TASK STATEMENT:
Reproduce exactly the line with "Click the Select Log Source Type step label" and all the lines beneath it, stopping only at the end of the material.
--------
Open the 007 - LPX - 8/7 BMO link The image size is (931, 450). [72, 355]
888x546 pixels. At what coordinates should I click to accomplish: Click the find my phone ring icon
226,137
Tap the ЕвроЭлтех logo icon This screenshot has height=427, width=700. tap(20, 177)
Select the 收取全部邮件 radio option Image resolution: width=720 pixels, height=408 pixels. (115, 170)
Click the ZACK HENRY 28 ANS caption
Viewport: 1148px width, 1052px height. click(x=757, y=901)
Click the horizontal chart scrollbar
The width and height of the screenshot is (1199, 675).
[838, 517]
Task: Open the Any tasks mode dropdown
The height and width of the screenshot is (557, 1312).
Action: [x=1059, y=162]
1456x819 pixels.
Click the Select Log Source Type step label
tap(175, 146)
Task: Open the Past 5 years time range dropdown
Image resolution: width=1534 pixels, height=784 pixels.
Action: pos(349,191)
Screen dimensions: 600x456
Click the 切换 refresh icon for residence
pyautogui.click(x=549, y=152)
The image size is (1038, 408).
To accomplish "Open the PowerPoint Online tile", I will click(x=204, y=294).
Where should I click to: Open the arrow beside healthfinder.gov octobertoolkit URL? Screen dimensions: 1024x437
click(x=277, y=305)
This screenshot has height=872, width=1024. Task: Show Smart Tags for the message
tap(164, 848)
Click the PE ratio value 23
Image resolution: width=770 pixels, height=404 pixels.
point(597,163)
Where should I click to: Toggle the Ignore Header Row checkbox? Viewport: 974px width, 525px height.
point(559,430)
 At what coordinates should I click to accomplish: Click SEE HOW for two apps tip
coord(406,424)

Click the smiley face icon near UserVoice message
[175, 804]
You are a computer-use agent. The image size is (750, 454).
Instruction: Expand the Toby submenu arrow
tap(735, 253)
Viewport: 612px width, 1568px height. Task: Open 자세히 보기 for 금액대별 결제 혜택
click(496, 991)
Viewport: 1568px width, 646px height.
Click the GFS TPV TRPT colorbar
--------
WORKED SOLUTION:
Click the Select Log Source Type step label
tap(175, 146)
Task: Open the Past 5 years time range dropdown
Image resolution: width=1534 pixels, height=784 pixels.
Action: pos(349,191)
Screen dimensions: 600x456
Click the 切换 refresh icon for residence
pyautogui.click(x=549, y=152)
The image size is (1038, 408).
To accomplish "Open the PowerPoint Online tile", I will click(x=204, y=294).
Where should I click to: Open the arrow beside healthfinder.gov octobertoolkit URL? Screen dimensions: 1024x437
click(x=277, y=305)
This screenshot has height=872, width=1024. Task: Show Smart Tags for the message
tap(164, 848)
Click the PE ratio value 23
Image resolution: width=770 pixels, height=404 pixels.
point(597,163)
Where should I click to: Toggle the Ignore Header Row checkbox? Viewport: 974px width, 525px height.
point(559,430)
 At what coordinates should I click to accomplish: Click SEE HOW for two apps tip
coord(406,424)

Click the smiley face icon near UserVoice message
[175, 804]
You are a computer-use agent. The image size is (750, 454).
Instruction: Expand the Toby submenu arrow
tap(735, 253)
Viewport: 612px width, 1568px height. Task: Open 자세히 보기 for 금액대별 결제 혜택
click(496, 991)
Viewport: 1568px width, 646px height.
Click the GFS TPV TRPT colorbar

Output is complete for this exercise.